#### [SET TASKS]
a) Set down the stretch of the download instructions from "The model checkpoints" through "on your system)", copying every character as it appears.
b) Answer these questions from the download instructions, marking each answer to match.
(i) About how large is the full dataset in total?
(ii) Which repository is downloaded for the checkpoints?
(iii) What path is MS_ASSET_DIR set to?

#### [TEXT SECTION]
────────────────────

The model checkpoints and dataset are all available on HuggingFace. Since the full dataset is quite large (~490GB total), it is recommended to use faster download methods appropriate for your system provided on the HuggingFace documentation.

huggingface-cli login   # in case not already authenticated

# Checkpoints
huggingface-cli download arth-shukla/mshab_checkpoints --local-dir mshab_checkpoints

# Dataset (see HuggingFace documentation for faster download options depending on your system)
export MS_ASSET_DIR="~/.maniskill/data" # change to your preferred path (if changed, ideally add to .bashrc)
export MSHAB_DATASET_DIR="$MS_ASSET_DIR/scene_datasets/replica_cad_dataset/rearrange-dataset"
huggingface-cli download --repo-type dataset arth-shukla/MS-HAB-TidyHouse --local-dir "$MSHAB_DATASET_DIR/tidy_house"

────────────────────

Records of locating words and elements
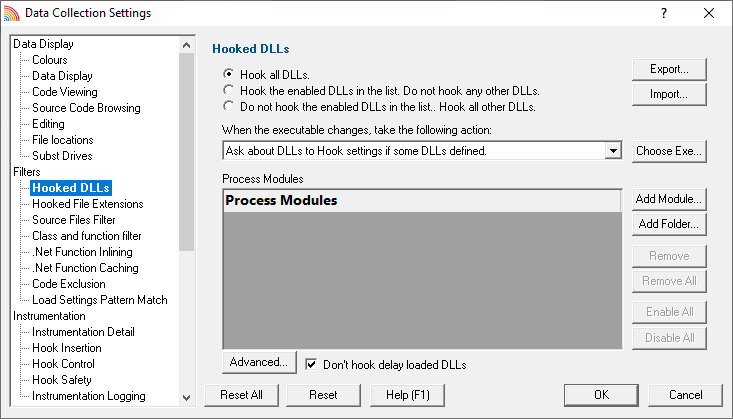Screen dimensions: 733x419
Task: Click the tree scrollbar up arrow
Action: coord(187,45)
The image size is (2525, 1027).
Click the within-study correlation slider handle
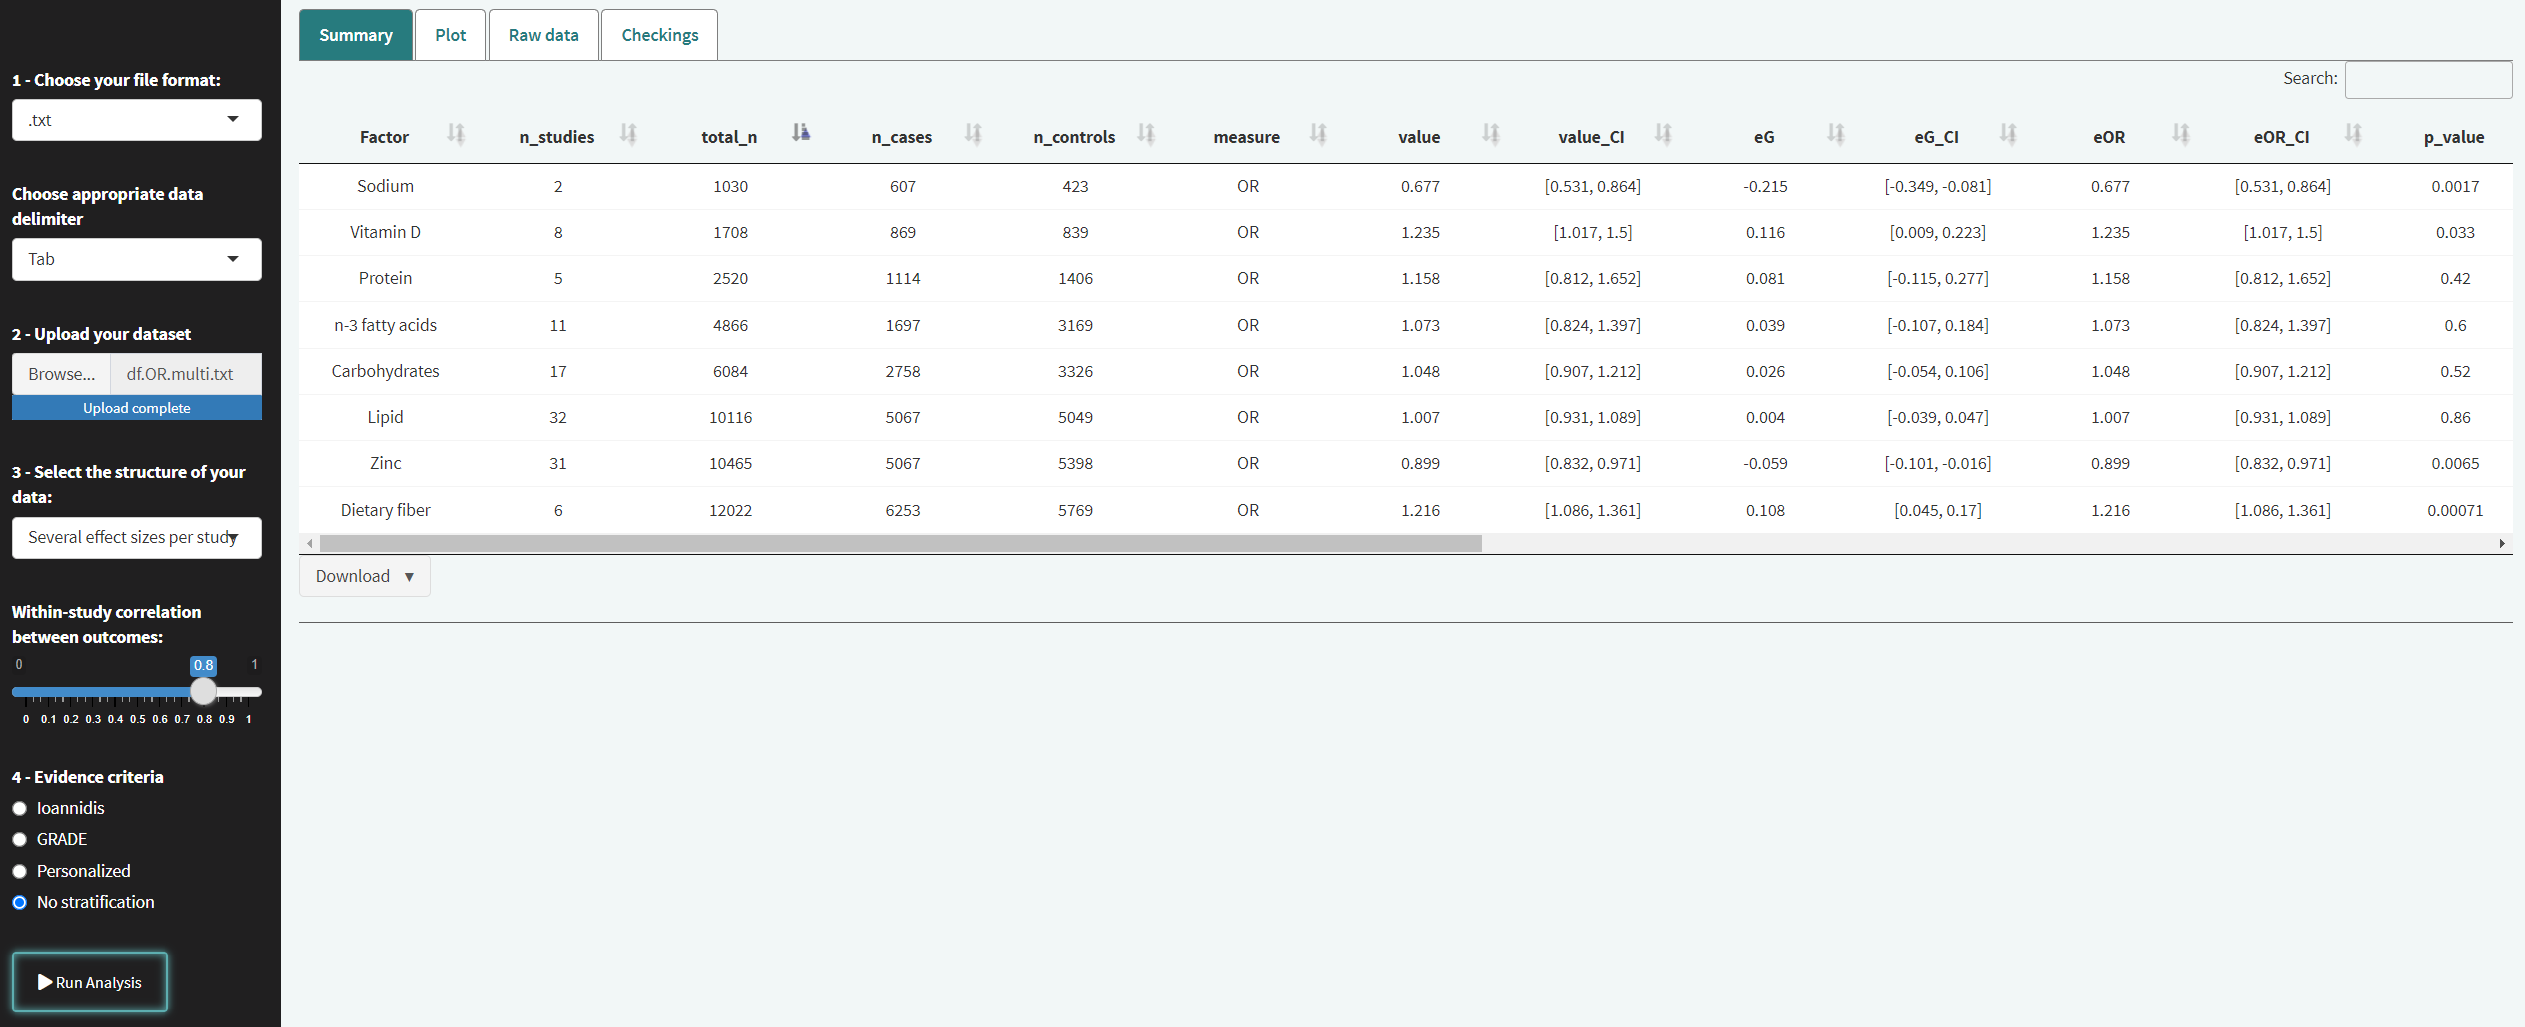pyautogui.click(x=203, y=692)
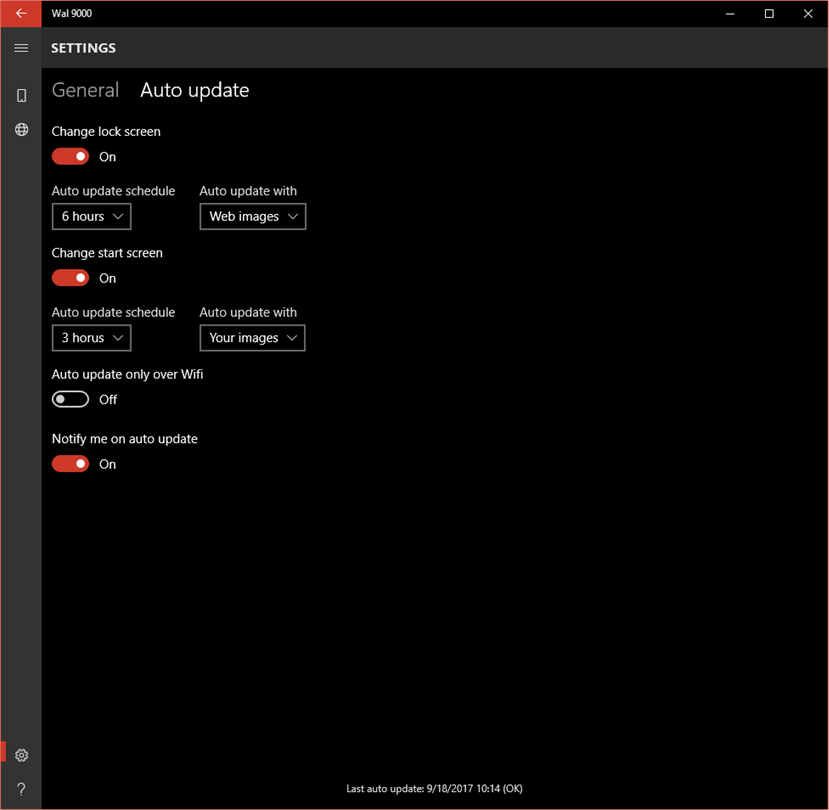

────────────────────

#### [EXPECTED OUTPUTS]
a)
The model checkpoints and dataset are all available on HuggingFace. Since the full dataset is quite large (~490GB total), it is recommended to use faster download methods appropriate for your system provided on the HuggingFace documentation.

huggingface-cli login   # in case not already authenticated

# Checkpoints
huggingface-cli download arth-shukla/mshab_checkpoints --local-dir mshab_checkpoints

# Dataset (see HuggingFace documentation for faster download options depending on your system)

b)
(i) About 490GB.
(ii) arth-shukla/mshab_checkpoints
(iii) "~/.maniskill/data"